Q: If this is the most common inherited bleeding disease, why is there still a lack of awareness about it among physicians?

A: In contrast to hemophilia, which we have known about for centuries, von Willebrand disease was only discovered in the early 1900s. There has been more recent research into the causes, but we are still learning about it. Another barrier to appropriate care is that the most common symptom is heavy menstrual bleeding. There remains some social stigma with discussing this openly. Because of that, patients don’t always have a frame of reference for what is abnormal. We are trying to educate people that periods lasting more than 7 days are abnormal. Most people don’t know that. Also, the lab work for this disease can be tricky. There are lot of layers to this.

 

Q: Who will serve as expert panelists?

A: There will be two panels. One will be focused on diagnosis, and the other will focus on management. ASH worked closely with the collaborating organizations. All four organizations nominated experts to be on the panels, and then ASH went through the process of vetting the nominations. The panels include a mix of hematologists, pediatricians and scientists. Importantly, we also have seven patient representatives who can speak to the reality of living with this disease. This includes four representatives on the diagnosis panel and three on the management panel.

 

Q: What will the guideline content cover?

A : In general, we are thinking about how to accurately diagnose and classify the disease, and how to respond to bleeding when it happens. We are thinking about how to prevent bleeding. We are thinking about the specific challenges for women.

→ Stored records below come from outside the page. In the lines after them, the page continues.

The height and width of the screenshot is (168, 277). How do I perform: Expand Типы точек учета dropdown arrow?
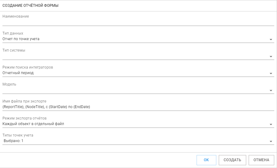tap(271, 141)
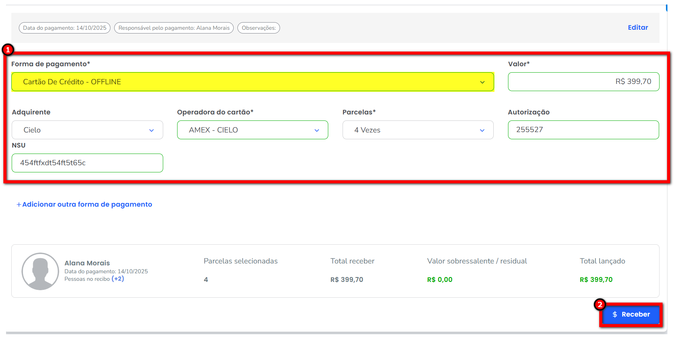This screenshot has width=678, height=338.
Task: Select the NSU text field
Action: pyautogui.click(x=87, y=163)
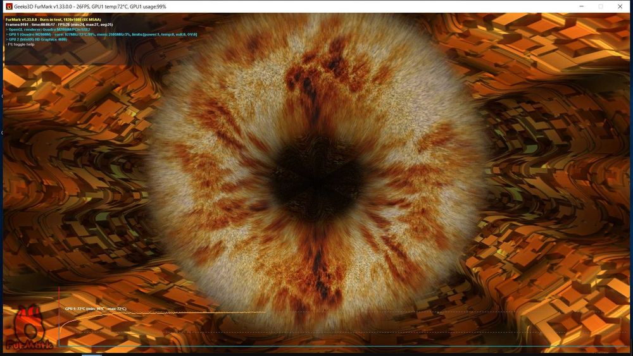Image resolution: width=633 pixels, height=356 pixels.
Task: Click the 'F1: toggle help' overlay line
Action: point(21,44)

We are thinking about dealing with bleeding in surgical and dental situations, if patients need such a procedure.

 

Q: Is there a timeline for publication of the guidelines?

A: Some point in the next 2 years may be feasible — possibly by summer 2020. – by Rob Volansky

 

For more information:

Paula James, MD, FRCP, can be reached at Queen’s University, Room 2015, Etherington Hall, 94 Stuart St., Kingston, Ontario K7L 3N6; email: jamesp@queensu.ca.

Disclosure: James reports conducting industry-funded research on von Willebrand factor pathobiology but not the diagnosis of von Willebrand disease. She reports no direct conflicts of interest with this guidelines project and has agreed to avoid direct conflicts — such as direct payments from industry — throughout the guideline development process.